The Israel Antiquities Authority on Monday announced the bust of a smuggling network suspected of illegally trafficking in huge quantities of ancient and rare artifacts from several continents.
The IAA said it recovered thousands of “spectacular and rare” items at three warehouses in the Tel Aviv metropolitan area, in a joint operation with the police and the tax authority. An unspecified number of suspects were detained for questioning.
The artifacts were suspected of being stolen from graves in the Mediterranean Basin, Africa, and South America.
Among the items seized in the raids were ancient coins, gemstones inlaid in jewelry, parts of statues, painted pottery, and figures of deities from the Roman era, which the IAA said were around 2,000 years old.
It also recovered vessels used for worship, parts of sculptures, and other items from the 5th century BCE.

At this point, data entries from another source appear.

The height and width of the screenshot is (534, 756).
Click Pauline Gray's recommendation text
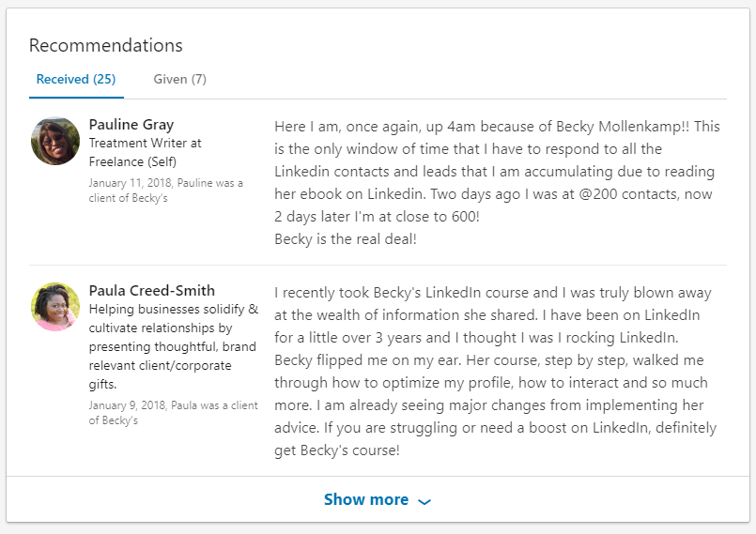pos(495,172)
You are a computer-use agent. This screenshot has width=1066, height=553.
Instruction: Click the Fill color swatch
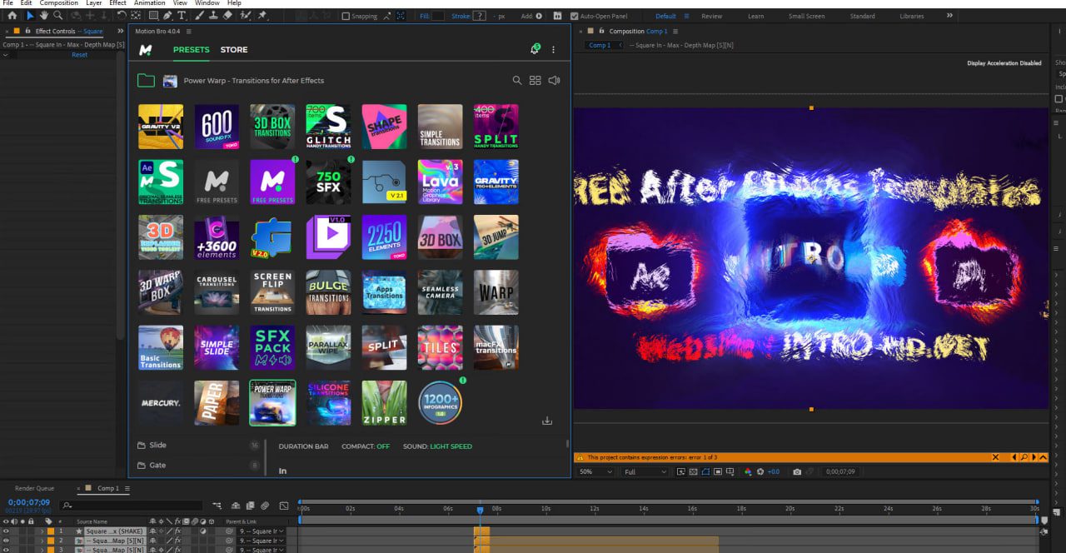coord(438,16)
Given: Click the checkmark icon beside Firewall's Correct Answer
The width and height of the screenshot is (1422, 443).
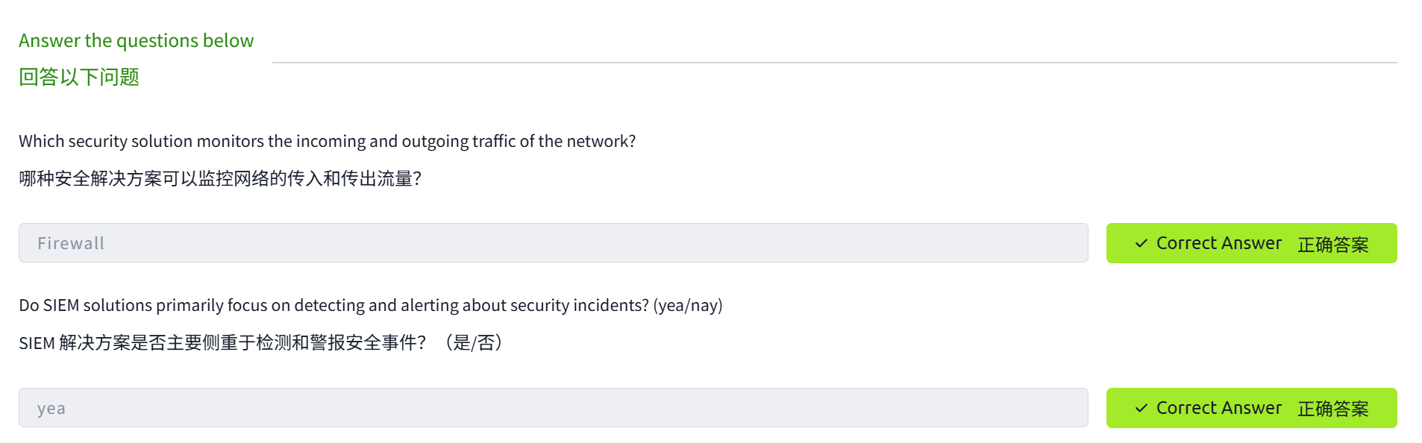Looking at the screenshot, I should (x=1141, y=243).
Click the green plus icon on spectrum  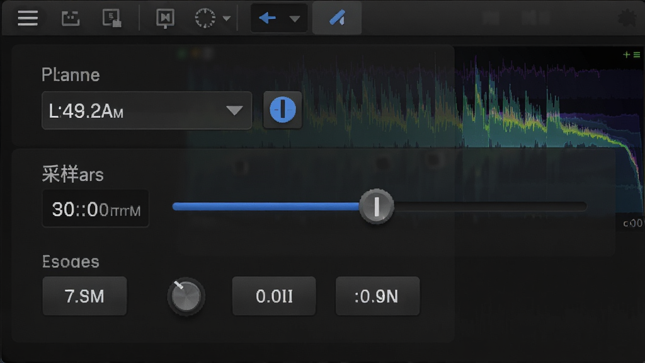(626, 54)
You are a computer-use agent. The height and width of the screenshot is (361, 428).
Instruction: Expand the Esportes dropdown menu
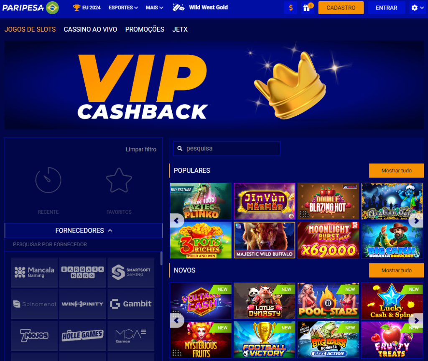coord(123,8)
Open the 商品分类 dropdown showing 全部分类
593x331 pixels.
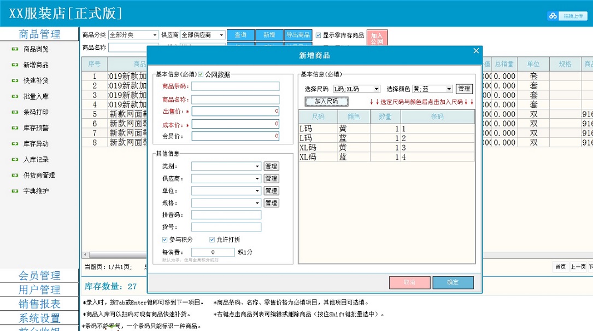coord(133,34)
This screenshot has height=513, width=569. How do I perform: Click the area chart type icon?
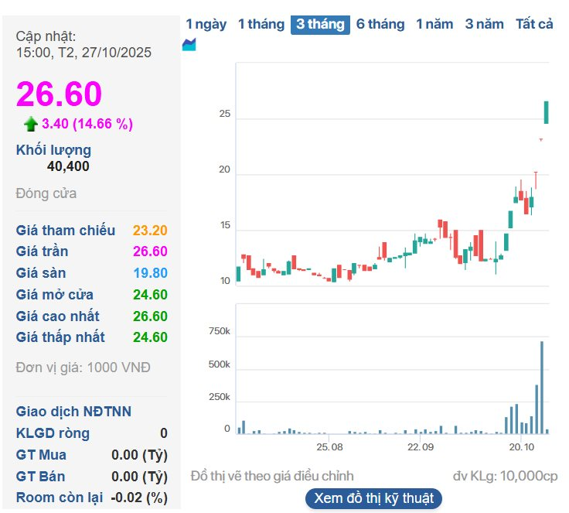189,45
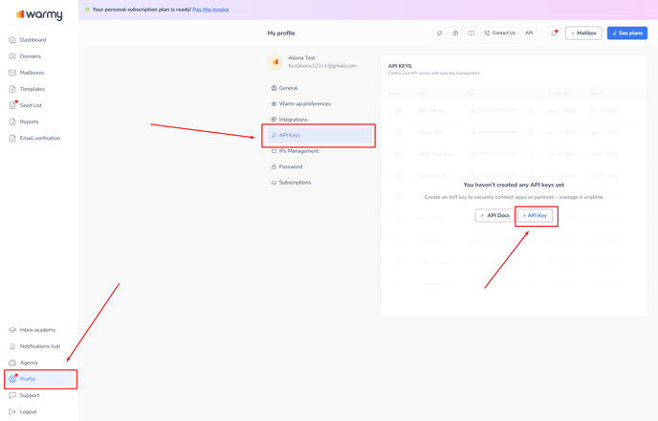Switch to Warm-up preferences tab

pos(304,103)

The head of the IAA’s antiquities robbery prevention unit hailed the operation as “one of the most significant” in its history.
“Any archeological finding that is detached from its archeological context [that is] in the hands of antiquities robbers and sold for lucre, in effect products a black hole in history and it is this we’re working to prevent,” Amir Ganor was quoted as saying in a statement.
The IAA said it will seek to determine the origin of the items and if any were stolen from sites in Israel or the Mediterranean Basin, stressing that it will work with Interpol and other international law enforcement bodies.